In two very different interpretations of Grant Woods’s iconic painting “American Gothic”, Colette Shumate Smith’s mixed media self-portrait reminds us to be vigilant of changing attitudes toward the land; and Bill Robitzek’s acrylic painting “Bowdoinham Gothic: Sarah and Laura” depicts a modern farm couple that is self-sufficient, and socially-conscious.
Liz McGhee’s gelatin plate monotypes use a palette of blues, grays, purples, and browns with shapes and line that depict her intuitive wanderings through minimalistic landscapes.
Patricia Ranzoni, Bucksport’s 2014 Poet Laureate, contributes three lyrical, flowing poems on the greater longing for ancient home ground and the yearning of displaced peoples for their place on Earth.
Gabrielle Brown’s five copper, graphite and canvas woven baskets are based on Shaker designs. Elizabeth Hunter has created a grouping of rya pillows, an ancient Nordic woven pile technique, which speak to human’s connection with the seasons.

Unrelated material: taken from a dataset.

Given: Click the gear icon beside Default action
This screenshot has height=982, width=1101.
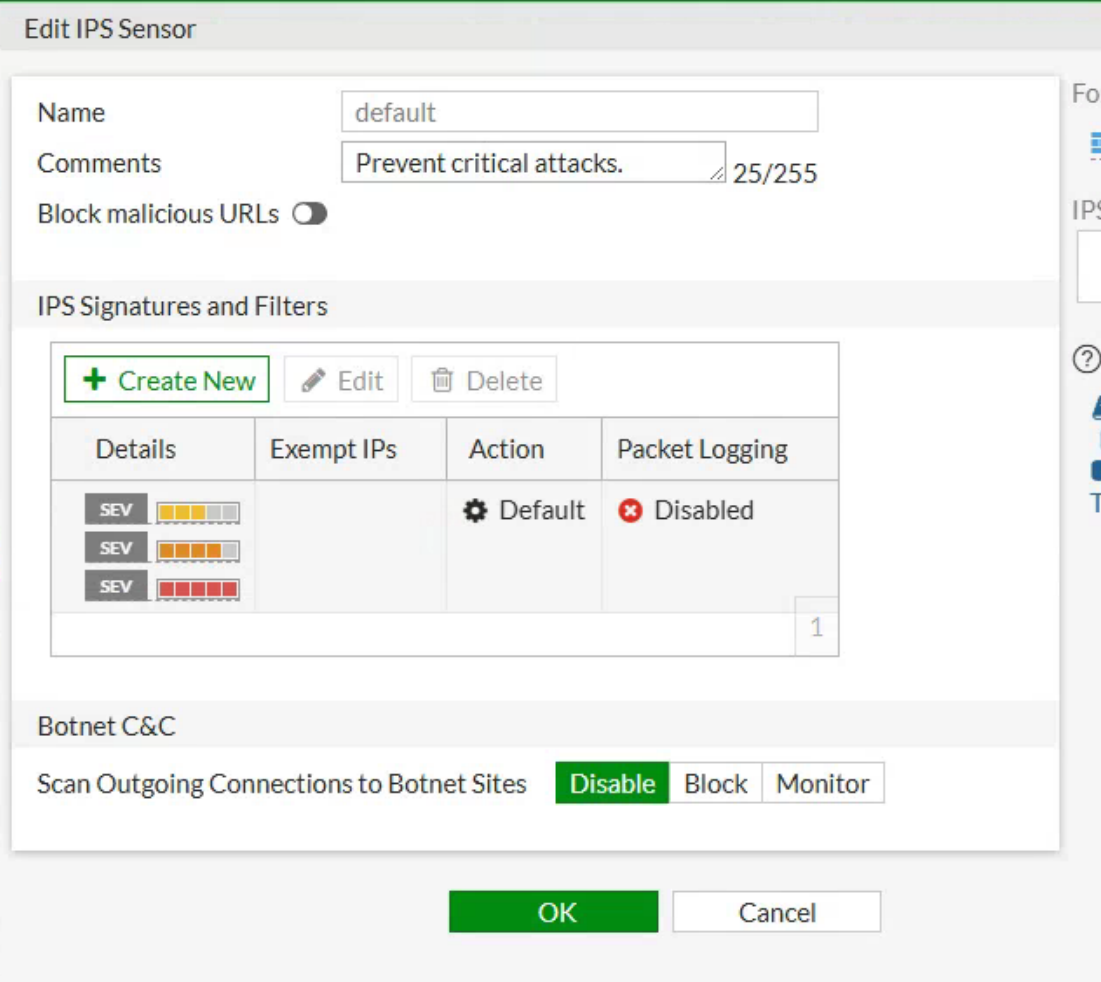Looking at the screenshot, I should 475,511.
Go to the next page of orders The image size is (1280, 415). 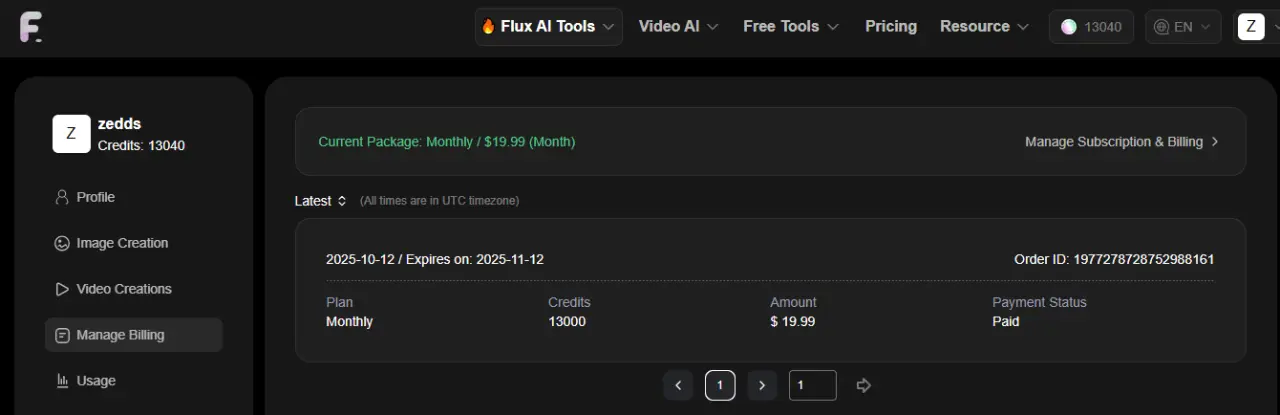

Kathy Pollard will be displaying a large piece of birch bark with inscribed and painted Maine Indian petroglyph reproductions, and a beautiful sculpture “Corn Mother,” made with glass beads and moose antler.
A mixed media installation by Thér̀ese Provenzano incorporates objects to invoke memories of childhood and change, while Constant Albertson will have two ceramic sculpture pieces on display with themes of water awareness.
Color photographs by Christina Gessler, Emily Davis, and Karyn Marden depict varied subjects, such as quintessential views of life on a farm, organically found picture rocks, and images of the Casco Bay area.
Karen Merritt’s gelatin silver prints portray the beauty in urban gardens of Portland in black and white.
Maine Farmland Trust will host the exhibit at its Gallery in Belfast from November 12, 2018 through March 1, 2019. Artist talks will be held on Friday, November 16th at 5pm, with a reception following from 5:30-8pm. Also, the Belfast Holiday Art Walk will occur Friday, December 7th, 5:30-8pm.
MFT Gallery, located at 97 Main Street, Belfast, is open Monday through Friday from 9am-4pm. More information can be found atwww.mainefarmlandtrust.org/public-outreach-new/gallery/ .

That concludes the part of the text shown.